INPUT FOR THIS TASK

++++++++

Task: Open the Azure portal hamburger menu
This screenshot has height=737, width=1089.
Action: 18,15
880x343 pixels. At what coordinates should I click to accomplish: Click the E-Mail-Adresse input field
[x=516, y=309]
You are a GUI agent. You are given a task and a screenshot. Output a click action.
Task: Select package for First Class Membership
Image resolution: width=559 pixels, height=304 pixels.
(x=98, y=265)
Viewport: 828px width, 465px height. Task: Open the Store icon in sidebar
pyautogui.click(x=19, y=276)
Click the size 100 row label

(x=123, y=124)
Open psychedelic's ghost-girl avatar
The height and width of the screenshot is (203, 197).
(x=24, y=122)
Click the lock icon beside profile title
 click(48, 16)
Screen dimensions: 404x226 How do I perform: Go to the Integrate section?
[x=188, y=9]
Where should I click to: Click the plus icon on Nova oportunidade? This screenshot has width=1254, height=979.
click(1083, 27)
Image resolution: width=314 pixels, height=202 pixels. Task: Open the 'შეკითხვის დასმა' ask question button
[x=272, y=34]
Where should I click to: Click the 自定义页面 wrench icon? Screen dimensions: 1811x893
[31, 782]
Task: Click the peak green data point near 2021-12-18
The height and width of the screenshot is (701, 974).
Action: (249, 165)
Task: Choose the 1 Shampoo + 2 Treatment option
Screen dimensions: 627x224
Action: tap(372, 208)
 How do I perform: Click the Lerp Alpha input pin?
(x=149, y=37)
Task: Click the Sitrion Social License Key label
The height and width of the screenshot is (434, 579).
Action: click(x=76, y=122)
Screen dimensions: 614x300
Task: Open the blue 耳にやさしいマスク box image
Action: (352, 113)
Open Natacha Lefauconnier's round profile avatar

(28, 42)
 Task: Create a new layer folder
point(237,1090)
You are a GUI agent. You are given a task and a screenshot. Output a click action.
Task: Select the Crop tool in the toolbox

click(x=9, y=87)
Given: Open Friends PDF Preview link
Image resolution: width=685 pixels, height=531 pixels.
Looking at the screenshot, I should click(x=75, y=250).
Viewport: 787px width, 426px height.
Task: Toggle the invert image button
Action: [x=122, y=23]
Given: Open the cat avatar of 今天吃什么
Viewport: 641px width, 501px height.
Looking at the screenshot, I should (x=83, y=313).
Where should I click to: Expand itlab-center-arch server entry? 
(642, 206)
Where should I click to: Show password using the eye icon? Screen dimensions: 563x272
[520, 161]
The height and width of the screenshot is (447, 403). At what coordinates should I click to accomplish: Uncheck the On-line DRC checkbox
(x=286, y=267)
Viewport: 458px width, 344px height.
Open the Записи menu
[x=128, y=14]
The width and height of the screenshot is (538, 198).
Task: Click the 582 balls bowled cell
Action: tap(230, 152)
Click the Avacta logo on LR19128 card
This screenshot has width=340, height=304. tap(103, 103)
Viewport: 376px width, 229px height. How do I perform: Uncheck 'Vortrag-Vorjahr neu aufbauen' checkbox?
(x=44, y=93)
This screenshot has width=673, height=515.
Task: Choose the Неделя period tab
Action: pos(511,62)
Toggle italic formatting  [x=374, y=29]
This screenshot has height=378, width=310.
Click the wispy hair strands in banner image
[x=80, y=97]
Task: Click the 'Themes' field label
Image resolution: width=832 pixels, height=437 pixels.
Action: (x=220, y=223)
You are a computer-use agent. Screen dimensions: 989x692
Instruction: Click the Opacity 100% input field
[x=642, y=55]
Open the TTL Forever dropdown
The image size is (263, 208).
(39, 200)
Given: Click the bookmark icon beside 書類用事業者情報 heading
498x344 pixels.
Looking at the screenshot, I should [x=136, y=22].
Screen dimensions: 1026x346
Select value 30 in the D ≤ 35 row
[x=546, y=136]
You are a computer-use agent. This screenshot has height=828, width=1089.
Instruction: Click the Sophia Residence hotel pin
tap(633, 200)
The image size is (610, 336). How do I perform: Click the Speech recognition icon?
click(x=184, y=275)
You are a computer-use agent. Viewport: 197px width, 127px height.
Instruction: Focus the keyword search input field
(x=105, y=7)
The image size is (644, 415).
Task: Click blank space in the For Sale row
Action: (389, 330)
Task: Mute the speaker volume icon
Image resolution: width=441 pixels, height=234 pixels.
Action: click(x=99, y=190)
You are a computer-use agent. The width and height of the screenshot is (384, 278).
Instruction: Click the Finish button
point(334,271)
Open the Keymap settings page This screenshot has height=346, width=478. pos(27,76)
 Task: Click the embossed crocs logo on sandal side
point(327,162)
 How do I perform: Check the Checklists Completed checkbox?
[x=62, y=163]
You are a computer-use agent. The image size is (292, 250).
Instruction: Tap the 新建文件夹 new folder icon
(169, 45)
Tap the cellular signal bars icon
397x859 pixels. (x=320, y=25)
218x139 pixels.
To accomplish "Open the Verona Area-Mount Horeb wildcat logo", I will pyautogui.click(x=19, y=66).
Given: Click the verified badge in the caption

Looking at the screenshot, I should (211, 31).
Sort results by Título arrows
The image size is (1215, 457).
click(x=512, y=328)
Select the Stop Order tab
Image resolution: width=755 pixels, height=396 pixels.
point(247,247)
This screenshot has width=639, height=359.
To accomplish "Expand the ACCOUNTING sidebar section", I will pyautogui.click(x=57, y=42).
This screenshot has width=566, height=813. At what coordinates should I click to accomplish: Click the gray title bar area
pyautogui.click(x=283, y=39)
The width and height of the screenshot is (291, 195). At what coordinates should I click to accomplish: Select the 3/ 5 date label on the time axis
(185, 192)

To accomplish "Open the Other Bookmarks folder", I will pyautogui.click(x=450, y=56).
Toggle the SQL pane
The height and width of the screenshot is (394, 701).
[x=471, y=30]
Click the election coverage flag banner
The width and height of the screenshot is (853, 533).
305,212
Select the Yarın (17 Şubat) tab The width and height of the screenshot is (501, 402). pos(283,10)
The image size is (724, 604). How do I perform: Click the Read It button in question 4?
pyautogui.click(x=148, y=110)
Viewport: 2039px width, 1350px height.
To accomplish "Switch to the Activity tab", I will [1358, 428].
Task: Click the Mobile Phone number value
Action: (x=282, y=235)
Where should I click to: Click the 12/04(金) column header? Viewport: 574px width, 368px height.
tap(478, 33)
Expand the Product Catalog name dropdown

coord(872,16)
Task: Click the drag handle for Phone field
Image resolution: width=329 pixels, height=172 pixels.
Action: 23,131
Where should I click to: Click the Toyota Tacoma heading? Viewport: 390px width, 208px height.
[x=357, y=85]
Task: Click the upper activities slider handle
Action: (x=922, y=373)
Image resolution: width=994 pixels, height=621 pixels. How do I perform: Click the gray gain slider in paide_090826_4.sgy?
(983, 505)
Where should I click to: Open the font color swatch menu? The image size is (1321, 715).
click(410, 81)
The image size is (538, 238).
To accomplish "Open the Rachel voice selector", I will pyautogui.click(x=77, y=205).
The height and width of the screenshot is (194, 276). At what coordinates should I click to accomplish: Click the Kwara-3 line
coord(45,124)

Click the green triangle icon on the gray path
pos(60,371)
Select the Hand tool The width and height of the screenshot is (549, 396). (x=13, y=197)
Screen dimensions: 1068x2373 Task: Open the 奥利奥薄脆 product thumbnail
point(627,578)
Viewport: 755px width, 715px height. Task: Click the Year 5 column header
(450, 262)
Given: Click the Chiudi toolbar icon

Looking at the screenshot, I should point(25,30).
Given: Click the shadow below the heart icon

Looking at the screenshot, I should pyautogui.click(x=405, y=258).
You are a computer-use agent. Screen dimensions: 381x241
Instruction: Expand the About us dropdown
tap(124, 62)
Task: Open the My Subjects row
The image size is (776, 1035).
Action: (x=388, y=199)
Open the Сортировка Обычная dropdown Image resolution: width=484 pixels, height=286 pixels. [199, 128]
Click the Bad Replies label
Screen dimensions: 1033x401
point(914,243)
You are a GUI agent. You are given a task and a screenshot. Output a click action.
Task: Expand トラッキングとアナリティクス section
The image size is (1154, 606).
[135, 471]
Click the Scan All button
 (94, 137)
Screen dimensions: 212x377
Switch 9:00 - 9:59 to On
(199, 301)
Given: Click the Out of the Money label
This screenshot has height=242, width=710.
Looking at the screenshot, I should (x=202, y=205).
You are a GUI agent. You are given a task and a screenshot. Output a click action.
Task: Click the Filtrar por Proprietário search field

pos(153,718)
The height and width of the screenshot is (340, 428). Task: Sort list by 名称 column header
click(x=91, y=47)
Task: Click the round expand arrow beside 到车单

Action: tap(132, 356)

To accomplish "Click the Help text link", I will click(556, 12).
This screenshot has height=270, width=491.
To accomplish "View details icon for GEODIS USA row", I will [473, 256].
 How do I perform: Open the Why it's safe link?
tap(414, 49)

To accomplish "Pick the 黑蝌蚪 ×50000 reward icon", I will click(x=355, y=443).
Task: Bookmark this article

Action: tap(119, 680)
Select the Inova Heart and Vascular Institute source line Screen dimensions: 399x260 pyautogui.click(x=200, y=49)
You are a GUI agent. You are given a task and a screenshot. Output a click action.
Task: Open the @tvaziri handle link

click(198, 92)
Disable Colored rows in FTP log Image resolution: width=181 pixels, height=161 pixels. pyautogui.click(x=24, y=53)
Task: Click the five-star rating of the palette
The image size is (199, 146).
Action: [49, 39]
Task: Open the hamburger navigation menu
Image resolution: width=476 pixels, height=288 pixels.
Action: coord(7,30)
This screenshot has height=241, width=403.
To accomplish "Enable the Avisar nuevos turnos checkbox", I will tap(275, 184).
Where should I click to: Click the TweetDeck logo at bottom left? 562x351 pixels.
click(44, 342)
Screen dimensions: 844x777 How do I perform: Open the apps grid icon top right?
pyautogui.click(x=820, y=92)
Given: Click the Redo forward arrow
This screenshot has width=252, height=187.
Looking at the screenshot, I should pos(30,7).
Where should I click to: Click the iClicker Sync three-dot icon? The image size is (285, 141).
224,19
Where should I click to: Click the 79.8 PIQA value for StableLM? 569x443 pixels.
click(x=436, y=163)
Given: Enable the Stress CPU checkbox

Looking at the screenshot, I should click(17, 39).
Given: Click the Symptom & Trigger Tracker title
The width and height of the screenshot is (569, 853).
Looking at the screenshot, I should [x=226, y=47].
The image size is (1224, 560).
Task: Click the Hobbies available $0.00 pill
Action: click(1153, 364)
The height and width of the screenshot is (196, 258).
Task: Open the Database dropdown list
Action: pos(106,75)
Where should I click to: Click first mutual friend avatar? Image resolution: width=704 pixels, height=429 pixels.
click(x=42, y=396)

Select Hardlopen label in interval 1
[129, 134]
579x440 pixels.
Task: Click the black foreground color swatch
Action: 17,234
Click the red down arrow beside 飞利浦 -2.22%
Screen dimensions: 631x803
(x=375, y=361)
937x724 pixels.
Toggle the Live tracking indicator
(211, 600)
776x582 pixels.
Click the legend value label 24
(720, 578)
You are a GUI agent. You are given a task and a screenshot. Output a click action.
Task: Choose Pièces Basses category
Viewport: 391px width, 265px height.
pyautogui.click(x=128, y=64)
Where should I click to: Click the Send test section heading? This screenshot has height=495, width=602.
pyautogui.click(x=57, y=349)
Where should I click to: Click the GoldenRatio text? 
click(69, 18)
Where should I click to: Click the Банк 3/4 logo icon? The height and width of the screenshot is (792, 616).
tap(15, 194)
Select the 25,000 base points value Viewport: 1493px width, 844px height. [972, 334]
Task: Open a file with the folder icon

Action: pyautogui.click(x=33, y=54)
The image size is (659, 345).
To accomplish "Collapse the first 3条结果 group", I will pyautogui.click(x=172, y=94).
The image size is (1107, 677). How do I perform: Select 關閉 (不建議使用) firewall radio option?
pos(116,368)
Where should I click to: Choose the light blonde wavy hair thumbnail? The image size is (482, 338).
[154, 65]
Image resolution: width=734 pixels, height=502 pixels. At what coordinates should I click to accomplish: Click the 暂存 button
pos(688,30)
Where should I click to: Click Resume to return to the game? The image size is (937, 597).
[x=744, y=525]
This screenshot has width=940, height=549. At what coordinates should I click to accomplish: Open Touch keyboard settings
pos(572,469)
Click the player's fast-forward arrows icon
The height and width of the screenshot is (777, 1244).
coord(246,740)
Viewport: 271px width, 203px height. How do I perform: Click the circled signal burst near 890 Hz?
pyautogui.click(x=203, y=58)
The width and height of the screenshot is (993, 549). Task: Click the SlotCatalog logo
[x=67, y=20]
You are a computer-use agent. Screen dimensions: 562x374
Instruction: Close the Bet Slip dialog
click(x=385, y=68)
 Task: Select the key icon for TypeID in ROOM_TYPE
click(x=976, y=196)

++++++++

WORK ITEM
Return every line of the listing above where "computer" appears.

RESULT
You are a computer-use agent. Screen dimensions: 989x692
You are a computer-use agent. This screenshot has height=828, width=1089.
You are a computer-use agent. Viewport: 197px width, 127px height.
You are a computer-use agent. The width and height of the screenshot is (384, 278).
You are a computer-use agent. The image size is (292, 250).
You are a computer-use agent. Screen dimensions: 381x241
You are a computer-use agent. Screen dimensions: 562x374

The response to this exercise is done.